# "1817 Coin"



## Kim (May 12, 2004)

Hi All
 Can anybody tell me about this coin please?. It is in reasonable condition considering the age. 187 years on out it pops from the ground.  
 Thanks Heaps
 Kim


----------



## Kim (May 12, 2004)

and the back of it


----------



## IRISH (May 12, 2004)

It's amazing how old a lot of the coins are that turn up on the Goldfields,  thing is though if you look at your small change now you will probably have coins 20 or 30 years old in there so it was the same back then,  the oldest coin I have ever found is a halfpenny with 17?? on it it's almost totaly worn smooth.  It is a nice coin that one of your's  [] ,  if you do a google search on "british coins" or the like you will find some very good websites on the subject.


----------



## Kim (May 12, 2004)

Hey Irish
 Thanks, I will go look it up on the net and se what I come up with.  Your coin sounds interesting.
 I have posted another pic just of some chinese coins (amongst others) for people to see.
 Thanks Kim


----------



## O.T. digger (May 13, 2004)

I started out as a coincollector and went to bottles I will look it up in my book tonight.


----------



## Danoh (May 15, 2004)

You have a silver Shilling from Great Britain.
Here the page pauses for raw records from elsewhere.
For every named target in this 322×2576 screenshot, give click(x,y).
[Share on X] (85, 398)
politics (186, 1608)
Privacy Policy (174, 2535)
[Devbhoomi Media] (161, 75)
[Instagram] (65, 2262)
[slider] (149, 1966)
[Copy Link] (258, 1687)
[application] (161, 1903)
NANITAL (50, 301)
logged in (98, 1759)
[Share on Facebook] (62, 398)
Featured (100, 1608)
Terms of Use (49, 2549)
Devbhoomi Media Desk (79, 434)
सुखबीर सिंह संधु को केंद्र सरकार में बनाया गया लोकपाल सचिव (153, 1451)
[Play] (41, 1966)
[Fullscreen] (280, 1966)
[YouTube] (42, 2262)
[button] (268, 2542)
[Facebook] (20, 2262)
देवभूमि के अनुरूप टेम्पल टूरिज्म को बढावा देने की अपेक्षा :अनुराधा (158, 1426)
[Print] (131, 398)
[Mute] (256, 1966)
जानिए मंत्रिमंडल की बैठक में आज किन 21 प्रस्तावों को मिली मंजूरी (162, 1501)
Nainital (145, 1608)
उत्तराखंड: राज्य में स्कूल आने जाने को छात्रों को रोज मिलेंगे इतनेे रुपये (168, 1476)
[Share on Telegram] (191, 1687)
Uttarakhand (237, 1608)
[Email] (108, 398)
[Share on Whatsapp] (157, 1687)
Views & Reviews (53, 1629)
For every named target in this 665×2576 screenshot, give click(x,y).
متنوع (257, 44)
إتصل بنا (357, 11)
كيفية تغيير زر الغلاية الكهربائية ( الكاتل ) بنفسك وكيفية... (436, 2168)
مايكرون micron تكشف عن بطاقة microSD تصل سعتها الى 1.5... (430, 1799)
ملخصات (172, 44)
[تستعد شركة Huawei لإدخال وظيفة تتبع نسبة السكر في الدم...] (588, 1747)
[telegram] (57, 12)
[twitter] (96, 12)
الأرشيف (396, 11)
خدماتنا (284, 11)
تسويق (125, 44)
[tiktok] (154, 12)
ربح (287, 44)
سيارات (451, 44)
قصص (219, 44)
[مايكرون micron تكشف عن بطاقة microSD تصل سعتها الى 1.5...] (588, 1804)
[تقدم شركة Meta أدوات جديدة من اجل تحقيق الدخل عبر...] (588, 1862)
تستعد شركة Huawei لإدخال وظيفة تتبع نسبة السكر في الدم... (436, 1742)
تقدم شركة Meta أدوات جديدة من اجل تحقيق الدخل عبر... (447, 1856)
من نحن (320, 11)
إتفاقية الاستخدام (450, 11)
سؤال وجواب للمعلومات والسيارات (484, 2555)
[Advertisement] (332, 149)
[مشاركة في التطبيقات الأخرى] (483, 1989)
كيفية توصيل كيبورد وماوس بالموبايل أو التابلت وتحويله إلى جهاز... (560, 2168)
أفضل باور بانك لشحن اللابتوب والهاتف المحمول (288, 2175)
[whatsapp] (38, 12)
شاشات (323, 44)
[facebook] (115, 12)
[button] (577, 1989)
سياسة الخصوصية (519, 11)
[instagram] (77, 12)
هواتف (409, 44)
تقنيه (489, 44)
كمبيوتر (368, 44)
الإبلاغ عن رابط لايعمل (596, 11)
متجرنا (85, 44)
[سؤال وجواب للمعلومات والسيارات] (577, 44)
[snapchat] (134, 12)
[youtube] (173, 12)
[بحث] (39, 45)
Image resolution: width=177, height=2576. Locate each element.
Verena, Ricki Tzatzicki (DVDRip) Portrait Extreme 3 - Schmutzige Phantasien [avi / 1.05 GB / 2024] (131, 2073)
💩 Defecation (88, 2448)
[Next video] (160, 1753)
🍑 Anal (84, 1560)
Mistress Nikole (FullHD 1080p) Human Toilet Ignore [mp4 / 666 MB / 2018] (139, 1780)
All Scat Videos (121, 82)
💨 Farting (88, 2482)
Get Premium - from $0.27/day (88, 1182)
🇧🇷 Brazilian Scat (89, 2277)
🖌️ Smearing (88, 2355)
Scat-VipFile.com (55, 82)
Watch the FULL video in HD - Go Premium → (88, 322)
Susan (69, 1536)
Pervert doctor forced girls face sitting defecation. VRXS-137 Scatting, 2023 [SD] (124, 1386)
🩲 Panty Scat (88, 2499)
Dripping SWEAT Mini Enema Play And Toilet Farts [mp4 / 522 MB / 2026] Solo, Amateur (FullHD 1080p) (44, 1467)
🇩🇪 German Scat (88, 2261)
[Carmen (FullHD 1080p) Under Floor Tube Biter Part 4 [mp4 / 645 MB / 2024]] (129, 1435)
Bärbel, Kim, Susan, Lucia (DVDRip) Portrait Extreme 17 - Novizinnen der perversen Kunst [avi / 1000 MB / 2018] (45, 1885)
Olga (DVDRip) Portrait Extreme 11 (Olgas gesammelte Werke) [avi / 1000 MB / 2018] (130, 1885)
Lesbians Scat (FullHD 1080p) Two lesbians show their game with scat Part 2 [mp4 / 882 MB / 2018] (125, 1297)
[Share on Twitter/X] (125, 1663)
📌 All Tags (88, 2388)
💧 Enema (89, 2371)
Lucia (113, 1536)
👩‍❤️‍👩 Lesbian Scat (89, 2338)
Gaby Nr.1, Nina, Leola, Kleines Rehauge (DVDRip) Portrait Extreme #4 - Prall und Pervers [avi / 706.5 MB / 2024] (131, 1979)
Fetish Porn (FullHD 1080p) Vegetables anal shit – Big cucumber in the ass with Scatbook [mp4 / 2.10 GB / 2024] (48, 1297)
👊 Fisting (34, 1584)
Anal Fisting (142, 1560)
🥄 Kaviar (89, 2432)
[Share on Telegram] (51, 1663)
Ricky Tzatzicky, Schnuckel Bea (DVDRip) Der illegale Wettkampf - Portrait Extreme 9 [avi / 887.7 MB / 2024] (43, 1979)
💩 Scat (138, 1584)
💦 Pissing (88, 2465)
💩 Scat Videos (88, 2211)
It is worth anywhere from $5-$20. Nice find. If you would like to look it up in Krause's _Standard catalog of World Coins_ the number is Great Britain 666.


----------



## Kim (May 16, 2004)

Hey Danoh
 Thanks heaps.  We have a range of coins but we never really do much with them because we are interested in gold detecting.  I guess when I am too old to detect I will have something to do ie. research all our other finds.  It is much easier to cheat and ask the forum, lol, there is such a broadband of knowledge out there.  Thanks again.
 Regards Kim

 Hey O.T 
 Haven't seen much of you on the forum lately, does this mean you having been digging?


----------



## kendolbottles1black (May 16, 2004)

hey kim, i have a lot of those coins with the square hole in the middle. must have been the main money for the chinese on the goldfields. they must have traded between themselves because that kind of money wouldnt be much good in aus. by for now ken[]


----------